Contributor

Dr. Warner C. Greene

Director, Gladstone Institute of Virology and Immunology

Director, Gladstone Institute of Virology and Immunology
Nick and Sue Hellmann Distinguished Professor of Translational Medicine
Professor of Medicine, Microbiology and Immunology
Co-Director, UCSF-GIVI Center for AIDS Research
University of California, San Francisco

President, Accordia Global Health Foundation

Dr. Warner C. Greene is the director of the Gladstone Institute of Virology and Immunology (GIVI), a research center dedicated to fundamental studies of modern virology and immunology with a focus on HIV and AIDS. He is also president of the Accordia Global Health Foundation, whose mission is to overcome the burden of infectious diseases by building healthcare capacity and strengthening academic medical institutions in Africa.
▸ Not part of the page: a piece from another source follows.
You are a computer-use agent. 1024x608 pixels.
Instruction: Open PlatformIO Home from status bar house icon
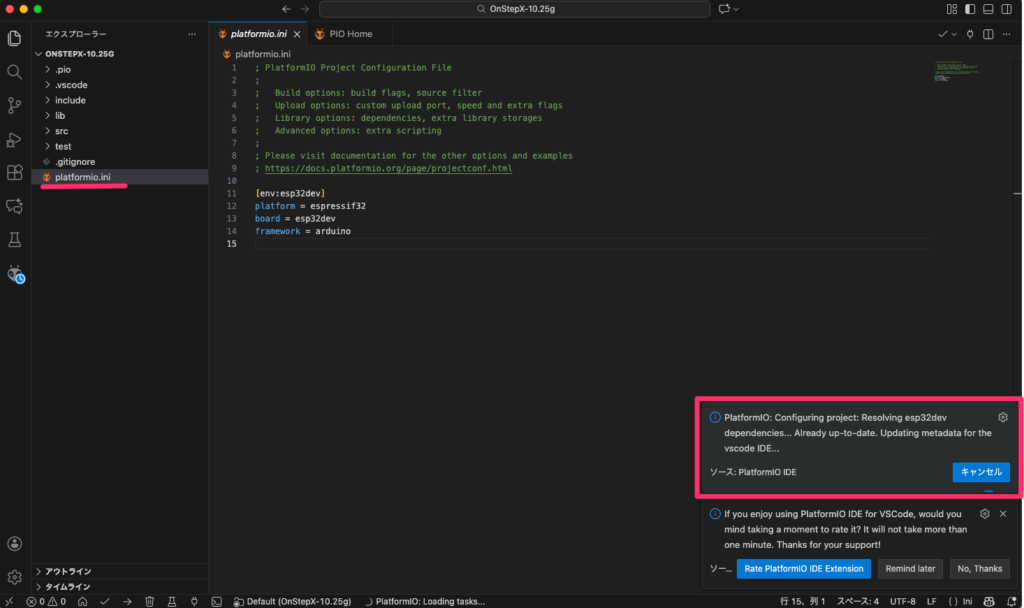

A physician-scientist, Dr. Greene is the author of more than 330 scientific papers and has been recognized as one of the 100 Most Cited Scientists in the world. Dr. Greene is a member of the Institute of Medicine of the National Academies, a fellow of the American Academy for the Advancement of Science, and a councilor of the American Association of Physicians. He also serves as co-director of the UCSF-GIVI Center for AIDS Research. In 2007, Dr. Greene was appointed president of the Accordia Global Health Foundation.

Dr. Greene’s laboratory has performed studies deciphering the mechanisms of action of the HIV nef, vif, and vpr gene products. His laboratory has also delineated how the NF-κB transcription factor is regulated by stimulus-coupled degradation of IκBα in the cytoplasm and by acetylation and phosphorylation in the nucleus. Dr. Greene’s laboratory has investigated how the normal function of the NF-κB/Rel transcription factors are subverted by the HIV and HTLV-1 retroviruses including recent studies showing how sustained induction of NF-κB is required for activation of latent HIV proviruses. Dr. Greene’s laboratory was the first to show how HIV Vif thwarts the antiviral action of APOBEC3G cytidine deaminase by inducing its degradation in the 26S proteasome and by decreasing its synthesis. Further his laboratory identified endogenous SINE/Alu retroelements as natural targets of human APOBEC3G. Most recently, Dr. Greene’s laboratory has shown how abortive HIV infection triggers the progressive depletion of CD4 T cells. Dr. Greene has served as a research mentor to more than 120 undergraduate and graduate students, and post-doctoral scholars during his 30+ year career in science. He currently mentors 3 graduate students, 1 MSTP student, 5 research associates, and 6 postdoctoral fellows.

Dr. Greene completed a BA from Stanford University and an MD/PhD from Washington University School of Medicine, and took his internship and residency training in Medicine at the Massachusetts General Hospital at Harvard. After serving as a senior investigator at the National Cancer Institute and a professor of medicine and Howard Hughes Investigator at Duke University Medical Center, Dr. Greene accepted his current founding director position in 1991 and was also appointed a professor of medicine, microbiology, and immunology at the University of California, San Francisco.